'''

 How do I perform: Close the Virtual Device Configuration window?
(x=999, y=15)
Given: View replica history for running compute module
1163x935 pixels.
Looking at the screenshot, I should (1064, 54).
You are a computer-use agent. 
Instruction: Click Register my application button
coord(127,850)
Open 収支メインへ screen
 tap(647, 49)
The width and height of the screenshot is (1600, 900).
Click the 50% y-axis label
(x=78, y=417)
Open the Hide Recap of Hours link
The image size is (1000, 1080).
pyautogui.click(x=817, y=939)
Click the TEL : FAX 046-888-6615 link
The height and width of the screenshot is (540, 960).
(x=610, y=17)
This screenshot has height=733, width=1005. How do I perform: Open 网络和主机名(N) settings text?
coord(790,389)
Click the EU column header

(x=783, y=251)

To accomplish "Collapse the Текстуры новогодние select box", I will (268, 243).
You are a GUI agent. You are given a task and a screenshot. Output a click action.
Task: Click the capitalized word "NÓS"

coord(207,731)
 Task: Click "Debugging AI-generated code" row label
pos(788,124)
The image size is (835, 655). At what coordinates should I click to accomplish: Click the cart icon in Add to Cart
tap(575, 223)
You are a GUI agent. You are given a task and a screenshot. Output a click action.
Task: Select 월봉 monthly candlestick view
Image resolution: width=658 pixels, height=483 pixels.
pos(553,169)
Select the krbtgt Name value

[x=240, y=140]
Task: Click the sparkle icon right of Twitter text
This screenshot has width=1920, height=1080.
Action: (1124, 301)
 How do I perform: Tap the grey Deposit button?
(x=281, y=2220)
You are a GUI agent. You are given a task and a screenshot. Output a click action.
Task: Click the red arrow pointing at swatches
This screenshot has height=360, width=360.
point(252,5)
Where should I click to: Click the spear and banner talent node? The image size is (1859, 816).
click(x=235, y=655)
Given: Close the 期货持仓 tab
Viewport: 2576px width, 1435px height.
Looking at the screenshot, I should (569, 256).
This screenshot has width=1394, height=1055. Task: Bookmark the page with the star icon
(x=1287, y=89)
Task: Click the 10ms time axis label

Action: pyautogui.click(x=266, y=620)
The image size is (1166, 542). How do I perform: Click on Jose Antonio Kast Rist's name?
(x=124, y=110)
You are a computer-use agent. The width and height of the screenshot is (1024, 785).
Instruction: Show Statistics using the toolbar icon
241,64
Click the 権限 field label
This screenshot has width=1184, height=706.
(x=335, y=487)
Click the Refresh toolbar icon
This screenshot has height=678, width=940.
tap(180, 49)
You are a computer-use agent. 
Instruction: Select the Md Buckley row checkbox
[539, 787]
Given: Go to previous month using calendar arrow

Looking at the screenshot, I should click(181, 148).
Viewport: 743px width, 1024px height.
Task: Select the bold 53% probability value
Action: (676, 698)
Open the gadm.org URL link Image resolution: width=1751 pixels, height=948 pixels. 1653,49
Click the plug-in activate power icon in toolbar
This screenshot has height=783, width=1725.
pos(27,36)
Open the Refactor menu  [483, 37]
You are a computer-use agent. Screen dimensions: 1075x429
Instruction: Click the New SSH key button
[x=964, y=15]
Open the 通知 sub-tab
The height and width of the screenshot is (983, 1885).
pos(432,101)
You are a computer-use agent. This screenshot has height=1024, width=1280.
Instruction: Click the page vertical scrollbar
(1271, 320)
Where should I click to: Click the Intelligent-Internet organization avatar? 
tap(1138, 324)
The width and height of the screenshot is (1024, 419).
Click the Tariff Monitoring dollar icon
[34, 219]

'''

◆ **Brief**
Copy all of the data above line by line, changing nothing.

◆ **The output**
 How do I perform: Close the Virtual Device Configuration window?
(x=999, y=15)
Given: View replica history for running compute module
1163x935 pixels.
Looking at the screenshot, I should (1064, 54).
You are a computer-use agent. 
Instruction: Click Register my application button
coord(127,850)
Open 収支メインへ screen
 tap(647, 49)
The width and height of the screenshot is (1600, 900).
Click the 50% y-axis label
(x=78, y=417)
Open the Hide Recap of Hours link
The image size is (1000, 1080).
pyautogui.click(x=817, y=939)
Click the TEL : FAX 046-888-6615 link
The height and width of the screenshot is (540, 960).
(x=610, y=17)
This screenshot has height=733, width=1005. How do I perform: Open 网络和主机名(N) settings text?
coord(790,389)
Click the EU column header

(x=783, y=251)

To accomplish "Collapse the Текстуры новогодние select box", I will (268, 243).
You are a GUI agent. You are given a task and a screenshot. Output a click action.
Task: Click the capitalized word "NÓS"

coord(207,731)
 Task: Click "Debugging AI-generated code" row label
pos(788,124)
The image size is (835, 655). At what coordinates should I click to accomplish: Click the cart icon in Add to Cart
tap(575, 223)
You are a GUI agent. You are given a task and a screenshot. Output a click action.
Task: Select 월봉 monthly candlestick view
Image resolution: width=658 pixels, height=483 pixels.
pos(553,169)
Select the krbtgt Name value

[x=240, y=140]
Task: Click the sparkle icon right of Twitter text
This screenshot has width=1920, height=1080.
Action: (1124, 301)
 How do I perform: Tap the grey Deposit button?
(x=281, y=2220)
You are a GUI agent. You are given a task and a screenshot. Output a click action.
Task: Click the red arrow pointing at swatches
This screenshot has height=360, width=360.
point(252,5)
Where should I click to: Click the spear and banner talent node? The image size is (1859, 816).
click(x=235, y=655)
Given: Close the 期货持仓 tab
Viewport: 2576px width, 1435px height.
Looking at the screenshot, I should (569, 256).
This screenshot has width=1394, height=1055. Task: Bookmark the page with the star icon
(x=1287, y=89)
Task: Click the 10ms time axis label

Action: pyautogui.click(x=266, y=620)
The image size is (1166, 542). How do I perform: Click on Jose Antonio Kast Rist's name?
(x=124, y=110)
You are a computer-use agent. The width and height of the screenshot is (1024, 785).
Instruction: Show Statistics using the toolbar icon
241,64
Click the 権限 field label
This screenshot has width=1184, height=706.
(x=335, y=487)
Click the Refresh toolbar icon
This screenshot has height=678, width=940.
tap(180, 49)
You are a computer-use agent. 
Instruction: Select the Md Buckley row checkbox
[539, 787]
Given: Go to previous month using calendar arrow

Looking at the screenshot, I should click(181, 148).
Viewport: 743px width, 1024px height.
Task: Select the bold 53% probability value
Action: (676, 698)
Open the gadm.org URL link Image resolution: width=1751 pixels, height=948 pixels. 1653,49
Click the plug-in activate power icon in toolbar
This screenshot has height=783, width=1725.
pos(27,36)
Open the Refactor menu  [483, 37]
You are a computer-use agent. Screen dimensions: 1075x429
Instruction: Click the New SSH key button
[x=964, y=15]
Open the 通知 sub-tab
The height and width of the screenshot is (983, 1885).
pos(432,101)
You are a computer-use agent. This screenshot has height=1024, width=1280.
Instruction: Click the page vertical scrollbar
(1271, 320)
Where should I click to: Click the Intelligent-Internet organization avatar? 
tap(1138, 324)
The width and height of the screenshot is (1024, 419).
Click the Tariff Monitoring dollar icon
[34, 219]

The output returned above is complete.